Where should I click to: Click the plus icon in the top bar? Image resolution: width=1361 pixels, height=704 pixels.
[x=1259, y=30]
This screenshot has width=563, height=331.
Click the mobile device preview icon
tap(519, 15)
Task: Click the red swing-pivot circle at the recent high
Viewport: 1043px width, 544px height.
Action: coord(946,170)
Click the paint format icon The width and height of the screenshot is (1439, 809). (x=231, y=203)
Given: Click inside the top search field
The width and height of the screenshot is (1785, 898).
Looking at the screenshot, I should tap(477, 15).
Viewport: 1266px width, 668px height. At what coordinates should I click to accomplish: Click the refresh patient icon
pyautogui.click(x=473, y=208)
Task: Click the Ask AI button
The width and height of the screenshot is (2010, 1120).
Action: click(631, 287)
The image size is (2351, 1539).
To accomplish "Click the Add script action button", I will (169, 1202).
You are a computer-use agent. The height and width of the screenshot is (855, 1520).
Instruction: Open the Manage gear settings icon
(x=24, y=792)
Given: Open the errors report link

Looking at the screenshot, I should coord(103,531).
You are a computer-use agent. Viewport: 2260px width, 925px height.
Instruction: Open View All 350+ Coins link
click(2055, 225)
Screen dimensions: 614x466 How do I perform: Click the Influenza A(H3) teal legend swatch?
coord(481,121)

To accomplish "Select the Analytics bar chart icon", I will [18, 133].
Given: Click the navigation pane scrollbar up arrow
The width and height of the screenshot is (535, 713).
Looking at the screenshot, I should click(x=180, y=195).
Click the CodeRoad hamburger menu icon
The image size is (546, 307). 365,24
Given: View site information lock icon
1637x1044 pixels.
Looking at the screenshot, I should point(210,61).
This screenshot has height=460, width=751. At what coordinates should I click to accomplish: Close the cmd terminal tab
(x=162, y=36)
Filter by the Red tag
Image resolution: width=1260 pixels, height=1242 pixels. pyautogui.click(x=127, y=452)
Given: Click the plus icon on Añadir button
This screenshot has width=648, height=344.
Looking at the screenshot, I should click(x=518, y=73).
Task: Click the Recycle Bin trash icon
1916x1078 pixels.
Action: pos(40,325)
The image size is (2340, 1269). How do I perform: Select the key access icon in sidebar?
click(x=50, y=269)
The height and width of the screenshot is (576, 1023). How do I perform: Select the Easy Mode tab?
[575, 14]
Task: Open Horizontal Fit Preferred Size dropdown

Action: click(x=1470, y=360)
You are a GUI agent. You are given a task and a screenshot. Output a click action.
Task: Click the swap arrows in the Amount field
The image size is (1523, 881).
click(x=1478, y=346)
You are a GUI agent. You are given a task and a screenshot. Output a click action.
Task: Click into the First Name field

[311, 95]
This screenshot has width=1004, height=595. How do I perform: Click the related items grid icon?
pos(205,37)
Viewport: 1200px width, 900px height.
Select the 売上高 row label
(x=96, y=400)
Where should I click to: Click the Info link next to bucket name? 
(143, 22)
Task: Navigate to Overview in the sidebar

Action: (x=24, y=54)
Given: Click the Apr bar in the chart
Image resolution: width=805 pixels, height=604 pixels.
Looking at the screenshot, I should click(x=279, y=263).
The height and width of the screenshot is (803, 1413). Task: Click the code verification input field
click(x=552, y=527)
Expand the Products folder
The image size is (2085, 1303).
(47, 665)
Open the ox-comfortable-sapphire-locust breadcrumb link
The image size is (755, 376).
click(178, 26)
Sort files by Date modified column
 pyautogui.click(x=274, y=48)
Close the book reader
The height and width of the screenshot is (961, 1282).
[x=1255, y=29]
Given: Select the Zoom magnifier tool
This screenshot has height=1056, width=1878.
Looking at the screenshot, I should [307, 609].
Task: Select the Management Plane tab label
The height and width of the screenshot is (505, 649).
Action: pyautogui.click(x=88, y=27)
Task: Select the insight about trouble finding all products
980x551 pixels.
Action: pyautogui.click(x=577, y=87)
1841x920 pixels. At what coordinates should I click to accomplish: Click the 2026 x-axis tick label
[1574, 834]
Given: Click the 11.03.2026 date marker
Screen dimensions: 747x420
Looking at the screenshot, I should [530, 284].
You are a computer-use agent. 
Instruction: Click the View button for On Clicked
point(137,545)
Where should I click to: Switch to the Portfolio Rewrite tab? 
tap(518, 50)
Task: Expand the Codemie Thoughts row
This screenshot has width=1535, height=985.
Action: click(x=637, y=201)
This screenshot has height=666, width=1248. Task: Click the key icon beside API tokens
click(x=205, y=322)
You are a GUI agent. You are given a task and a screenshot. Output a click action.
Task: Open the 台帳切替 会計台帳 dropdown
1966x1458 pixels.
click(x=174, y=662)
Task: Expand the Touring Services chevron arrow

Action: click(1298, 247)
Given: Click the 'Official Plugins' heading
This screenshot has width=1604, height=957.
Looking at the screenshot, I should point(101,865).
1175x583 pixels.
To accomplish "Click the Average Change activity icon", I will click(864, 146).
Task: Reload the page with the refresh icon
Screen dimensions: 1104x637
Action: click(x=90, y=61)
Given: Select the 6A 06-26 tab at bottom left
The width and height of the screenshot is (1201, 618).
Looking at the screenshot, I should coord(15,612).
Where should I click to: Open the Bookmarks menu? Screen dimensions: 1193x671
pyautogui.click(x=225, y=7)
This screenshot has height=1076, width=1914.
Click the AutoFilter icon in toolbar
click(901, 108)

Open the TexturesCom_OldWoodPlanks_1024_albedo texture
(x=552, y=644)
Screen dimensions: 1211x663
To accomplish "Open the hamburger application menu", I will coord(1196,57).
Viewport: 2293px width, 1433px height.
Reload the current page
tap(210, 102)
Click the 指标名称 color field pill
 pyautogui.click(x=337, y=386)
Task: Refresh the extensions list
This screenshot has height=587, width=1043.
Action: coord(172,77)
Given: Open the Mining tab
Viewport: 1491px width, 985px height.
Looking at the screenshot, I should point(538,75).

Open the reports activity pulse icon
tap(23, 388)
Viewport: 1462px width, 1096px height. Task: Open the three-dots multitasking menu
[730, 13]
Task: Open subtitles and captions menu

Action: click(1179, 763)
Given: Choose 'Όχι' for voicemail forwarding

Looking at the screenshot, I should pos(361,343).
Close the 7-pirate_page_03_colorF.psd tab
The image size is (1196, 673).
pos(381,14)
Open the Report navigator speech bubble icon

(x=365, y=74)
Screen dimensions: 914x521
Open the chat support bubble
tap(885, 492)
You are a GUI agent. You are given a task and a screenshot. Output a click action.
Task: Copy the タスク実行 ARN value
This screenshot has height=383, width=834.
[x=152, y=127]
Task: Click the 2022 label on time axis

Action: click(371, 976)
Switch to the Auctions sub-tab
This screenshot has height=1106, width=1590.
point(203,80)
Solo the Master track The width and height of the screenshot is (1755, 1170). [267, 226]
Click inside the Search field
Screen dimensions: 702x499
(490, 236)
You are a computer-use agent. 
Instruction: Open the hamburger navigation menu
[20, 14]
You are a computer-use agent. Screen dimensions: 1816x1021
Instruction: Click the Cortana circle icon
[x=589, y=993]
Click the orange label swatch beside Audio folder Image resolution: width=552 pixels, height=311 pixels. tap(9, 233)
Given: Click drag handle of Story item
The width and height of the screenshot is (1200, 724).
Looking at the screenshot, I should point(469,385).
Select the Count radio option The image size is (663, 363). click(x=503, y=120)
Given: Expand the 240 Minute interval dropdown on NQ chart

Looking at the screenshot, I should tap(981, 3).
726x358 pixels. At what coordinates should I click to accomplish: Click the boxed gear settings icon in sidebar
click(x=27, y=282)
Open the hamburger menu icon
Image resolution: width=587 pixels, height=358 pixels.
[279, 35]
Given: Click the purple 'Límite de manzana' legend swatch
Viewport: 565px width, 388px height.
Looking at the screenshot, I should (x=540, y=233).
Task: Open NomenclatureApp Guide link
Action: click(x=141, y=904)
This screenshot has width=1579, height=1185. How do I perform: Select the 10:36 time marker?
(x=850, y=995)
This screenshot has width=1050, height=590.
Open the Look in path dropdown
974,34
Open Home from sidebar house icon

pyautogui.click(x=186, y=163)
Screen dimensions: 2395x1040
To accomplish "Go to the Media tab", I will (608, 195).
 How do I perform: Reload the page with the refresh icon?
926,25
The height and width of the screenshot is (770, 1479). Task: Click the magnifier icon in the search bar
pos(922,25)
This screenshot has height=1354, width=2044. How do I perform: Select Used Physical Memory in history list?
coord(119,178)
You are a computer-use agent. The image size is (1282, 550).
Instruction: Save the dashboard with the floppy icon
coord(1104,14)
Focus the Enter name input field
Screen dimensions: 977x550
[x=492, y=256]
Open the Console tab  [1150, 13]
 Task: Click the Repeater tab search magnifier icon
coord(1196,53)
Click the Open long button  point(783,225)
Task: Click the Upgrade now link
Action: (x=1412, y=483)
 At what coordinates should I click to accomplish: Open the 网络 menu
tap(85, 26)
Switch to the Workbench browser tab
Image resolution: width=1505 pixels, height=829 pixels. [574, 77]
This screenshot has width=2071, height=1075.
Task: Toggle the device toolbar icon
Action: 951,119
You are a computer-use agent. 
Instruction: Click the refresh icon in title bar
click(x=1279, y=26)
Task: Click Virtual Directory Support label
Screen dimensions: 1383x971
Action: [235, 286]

· · · ·

[Exercise]
Scan the material above for the string "computer". Return each line where it occurs.

[Solution below]
You are a computer-use agent. The height and width of the screenshot is (855, 1520).
You are a computer-use agent. Viewport: 2260px width, 925px height.
You are a computer-use agent. 
You are a computer-use agent. 
You are a computer-use agent. Screen dimensions: 1816x1021
You are a computer-use agent. The image size is (1282, 550).
You are a computer-use agent. 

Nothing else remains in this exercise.